### WHAT TO DO
Print all the records exactly as they stand.

:: STUDY MATERIAL

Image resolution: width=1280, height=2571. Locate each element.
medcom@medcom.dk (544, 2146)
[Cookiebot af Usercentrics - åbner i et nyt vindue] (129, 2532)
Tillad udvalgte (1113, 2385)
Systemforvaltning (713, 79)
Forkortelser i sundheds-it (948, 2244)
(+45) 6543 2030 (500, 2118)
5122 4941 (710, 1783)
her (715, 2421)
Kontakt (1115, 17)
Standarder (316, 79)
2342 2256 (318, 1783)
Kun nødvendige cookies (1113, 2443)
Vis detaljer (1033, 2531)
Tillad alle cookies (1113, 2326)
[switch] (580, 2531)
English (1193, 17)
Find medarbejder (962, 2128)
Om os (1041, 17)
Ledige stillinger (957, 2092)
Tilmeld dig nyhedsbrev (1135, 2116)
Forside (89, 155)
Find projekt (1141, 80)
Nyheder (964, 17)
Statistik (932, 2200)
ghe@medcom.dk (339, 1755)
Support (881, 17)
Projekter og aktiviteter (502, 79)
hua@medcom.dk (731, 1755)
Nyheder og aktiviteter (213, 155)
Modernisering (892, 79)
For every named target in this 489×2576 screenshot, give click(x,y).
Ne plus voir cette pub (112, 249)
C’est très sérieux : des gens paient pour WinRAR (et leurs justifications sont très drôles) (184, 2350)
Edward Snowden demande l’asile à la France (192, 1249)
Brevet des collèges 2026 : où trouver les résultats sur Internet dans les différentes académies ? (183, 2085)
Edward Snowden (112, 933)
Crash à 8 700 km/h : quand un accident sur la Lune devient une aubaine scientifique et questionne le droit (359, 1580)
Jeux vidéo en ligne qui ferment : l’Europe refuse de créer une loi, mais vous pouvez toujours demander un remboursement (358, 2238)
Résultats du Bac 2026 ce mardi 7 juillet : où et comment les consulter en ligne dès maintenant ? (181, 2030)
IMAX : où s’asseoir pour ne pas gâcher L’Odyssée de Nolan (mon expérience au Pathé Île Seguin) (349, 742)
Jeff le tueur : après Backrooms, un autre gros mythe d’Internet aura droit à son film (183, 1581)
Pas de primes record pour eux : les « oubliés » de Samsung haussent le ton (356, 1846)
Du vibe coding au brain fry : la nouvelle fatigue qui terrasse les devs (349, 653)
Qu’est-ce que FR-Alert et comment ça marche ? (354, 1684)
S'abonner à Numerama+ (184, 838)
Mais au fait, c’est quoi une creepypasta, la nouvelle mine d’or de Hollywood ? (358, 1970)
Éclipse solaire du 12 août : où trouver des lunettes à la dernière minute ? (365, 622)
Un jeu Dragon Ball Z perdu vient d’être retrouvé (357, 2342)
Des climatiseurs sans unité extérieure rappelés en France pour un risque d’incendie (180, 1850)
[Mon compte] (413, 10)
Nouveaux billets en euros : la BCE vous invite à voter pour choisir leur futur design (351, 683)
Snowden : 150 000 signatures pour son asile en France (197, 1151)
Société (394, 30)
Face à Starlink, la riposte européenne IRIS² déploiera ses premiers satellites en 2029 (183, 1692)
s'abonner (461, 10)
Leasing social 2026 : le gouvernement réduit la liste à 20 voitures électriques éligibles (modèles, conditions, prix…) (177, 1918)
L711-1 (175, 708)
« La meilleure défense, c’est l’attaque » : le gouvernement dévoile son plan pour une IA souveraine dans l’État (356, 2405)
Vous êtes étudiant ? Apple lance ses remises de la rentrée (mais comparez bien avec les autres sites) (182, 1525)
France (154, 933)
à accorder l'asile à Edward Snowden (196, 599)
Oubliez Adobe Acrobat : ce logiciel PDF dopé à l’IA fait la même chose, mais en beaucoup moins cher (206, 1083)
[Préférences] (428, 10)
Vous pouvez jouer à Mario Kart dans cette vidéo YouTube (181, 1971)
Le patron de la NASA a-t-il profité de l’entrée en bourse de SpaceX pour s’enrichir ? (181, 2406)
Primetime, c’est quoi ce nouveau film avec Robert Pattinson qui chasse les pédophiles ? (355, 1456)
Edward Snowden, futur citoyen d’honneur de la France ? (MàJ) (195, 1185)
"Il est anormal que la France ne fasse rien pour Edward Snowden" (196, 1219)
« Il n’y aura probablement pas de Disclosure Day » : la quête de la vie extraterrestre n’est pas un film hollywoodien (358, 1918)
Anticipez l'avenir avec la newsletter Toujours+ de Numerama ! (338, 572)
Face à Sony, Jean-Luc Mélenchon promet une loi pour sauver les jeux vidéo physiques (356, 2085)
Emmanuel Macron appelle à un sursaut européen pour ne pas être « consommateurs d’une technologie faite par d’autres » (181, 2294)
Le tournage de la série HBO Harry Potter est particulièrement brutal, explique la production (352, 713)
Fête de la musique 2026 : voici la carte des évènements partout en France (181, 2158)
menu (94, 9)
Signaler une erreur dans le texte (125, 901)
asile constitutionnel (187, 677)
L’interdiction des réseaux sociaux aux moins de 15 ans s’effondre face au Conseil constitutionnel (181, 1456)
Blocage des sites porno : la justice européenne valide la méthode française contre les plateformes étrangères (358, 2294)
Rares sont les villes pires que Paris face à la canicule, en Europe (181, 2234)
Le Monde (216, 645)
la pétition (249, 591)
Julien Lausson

::::

### RESULT OF THE TASK
Image resolution: width=1280, height=2571. Locate each element.
medcom@medcom.dk (544, 2146)
[Cookiebot af Usercentrics - åbner i et nyt vindue] (129, 2532)
Tillad udvalgte (1113, 2385)
Systemforvaltning (713, 79)
Forkortelser i sundheds-it (948, 2244)
(+45) 6543 2030 (500, 2118)
5122 4941 (710, 1783)
her (715, 2421)
Kontakt (1115, 17)
Standarder (316, 79)
2342 2256 (318, 1783)
Kun nødvendige cookies (1113, 2443)
Vis detaljer (1033, 2531)
Tillad alle cookies (1113, 2326)
[switch] (580, 2531)
English (1193, 17)
Find medarbejder (962, 2128)
Om os (1041, 17)
Ledige stillinger (957, 2092)
Tilmeld dig nyhedsbrev (1135, 2116)
Forside (89, 155)
Find projekt (1141, 80)
Nyheder (964, 17)
Statistik (932, 2200)
ghe@medcom.dk (339, 1755)
Support (881, 17)
Projekter og aktiviteter (502, 79)
hua@medcom.dk (731, 1755)
Nyheder og aktiviteter (213, 155)
Modernisering (892, 79)
For every named target in this 489×2576 screenshot, give click(x,y).
Ne plus voir cette pub (112, 249)
C’est très sérieux : des gens paient pour WinRAR (et leurs justifications sont très drôles) (184, 2350)
Edward Snowden demande l’asile à la France (192, 1249)
Brevet des collèges 2026 : où trouver les résultats sur Internet dans les différentes académies ? (183, 2085)
Edward Snowden (112, 933)
Crash à 8 700 km/h : quand un accident sur la Lune devient une aubaine scientifique et questionne le droit (359, 1580)
Jeux vidéo en ligne qui ferment : l’Europe refuse de créer une loi, mais vous pouvez toujours demander un remboursement (358, 2238)
Résultats du Bac 2026 ce mardi 7 juillet : où et comment les consulter en ligne dès maintenant ? (181, 2030)
IMAX : où s’asseoir pour ne pas gâcher L’Odyssée de Nolan (mon expérience au Pathé Île Seguin) (349, 742)
Jeff le tueur : après Backrooms, un autre gros mythe d’Internet aura droit à son film (183, 1581)
Pas de primes record pour eux : les « oubliés » de Samsung haussent le ton (356, 1846)
Du vibe coding au brain fry : la nouvelle fatigue qui terrasse les devs (349, 653)
Qu’est-ce que FR-Alert et comment ça marche ? (354, 1684)
S'abonner à Numerama+ (184, 838)
Mais au fait, c’est quoi une creepypasta, la nouvelle mine d’or de Hollywood ? (358, 1970)
Éclipse solaire du 12 août : où trouver des lunettes à la dernière minute ? (365, 622)
Un jeu Dragon Ball Z perdu vient d’être retrouvé (357, 2342)
Des climatiseurs sans unité extérieure rappelés en France pour un risque d’incendie (180, 1850)
[Mon compte] (413, 10)
Nouveaux billets en euros : la BCE vous invite à voter pour choisir leur futur design (351, 683)
Snowden : 150 000 signatures pour son asile en France (197, 1151)
Société (394, 30)
Face à Starlink, la riposte européenne IRIS² déploiera ses premiers satellites en 2029 (183, 1692)
s'abonner (461, 10)
Leasing social 2026 : le gouvernement réduit la liste à 20 voitures électriques éligibles (modèles, conditions, prix…) (177, 1918)
L711-1 (175, 708)
« La meilleure défense, c’est l’attaque » : le gouvernement dévoile son plan pour une IA souveraine dans l’État (356, 2405)
Vous êtes étudiant ? Apple lance ses remises de la rentrée (mais comparez bien avec les autres sites) (182, 1525)
France (154, 933)
à accorder l'asile à Edward Snowden (196, 599)
Oubliez Adobe Acrobat : ce logiciel PDF dopé à l’IA fait la même chose, mais en beaucoup moins cher (206, 1083)
[Préférences] (428, 10)
Vous pouvez jouer à Mario Kart dans cette vidéo YouTube (181, 1971)
Le patron de la NASA a-t-il profité de l’entrée en bourse de SpaceX pour s’enrichir ? (181, 2406)
Primetime, c’est quoi ce nouveau film avec Robert Pattinson qui chasse les pédophiles ? (355, 1456)
Edward Snowden, futur citoyen d’honneur de la France ? (MàJ) (195, 1185)
"Il est anormal que la France ne fasse rien pour Edward Snowden" (196, 1219)
« Il n’y aura probablement pas de Disclosure Day » : la quête de la vie extraterrestre n’est pas un film hollywoodien (358, 1918)
Anticipez l'avenir avec la newsletter Toujours+ de Numerama ! (338, 572)
Face à Sony, Jean-Luc Mélenchon promet une loi pour sauver les jeux vidéo physiques (356, 2085)
Emmanuel Macron appelle à un sursaut européen pour ne pas être « consommateurs d’une technologie faite par d’autres » (181, 2294)
Le tournage de la série HBO Harry Potter est particulièrement brutal, explique la production (352, 713)
Fête de la musique 2026 : voici la carte des évènements partout en France (181, 2158)
menu (94, 9)
Signaler une erreur dans le texte (125, 901)
asile constitutionnel (187, 677)
L’interdiction des réseaux sociaux aux moins de 15 ans s’effondre face au Conseil constitutionnel (181, 1456)
Blocage des sites porno : la justice européenne valide la méthode française contre les plateformes étrangères (358, 2294)
Rares sont les villes pires que Paris face à la canicule, en Europe (181, 2234)
Le Monde (216, 645)
la pétition (249, 591)
Julien Lausson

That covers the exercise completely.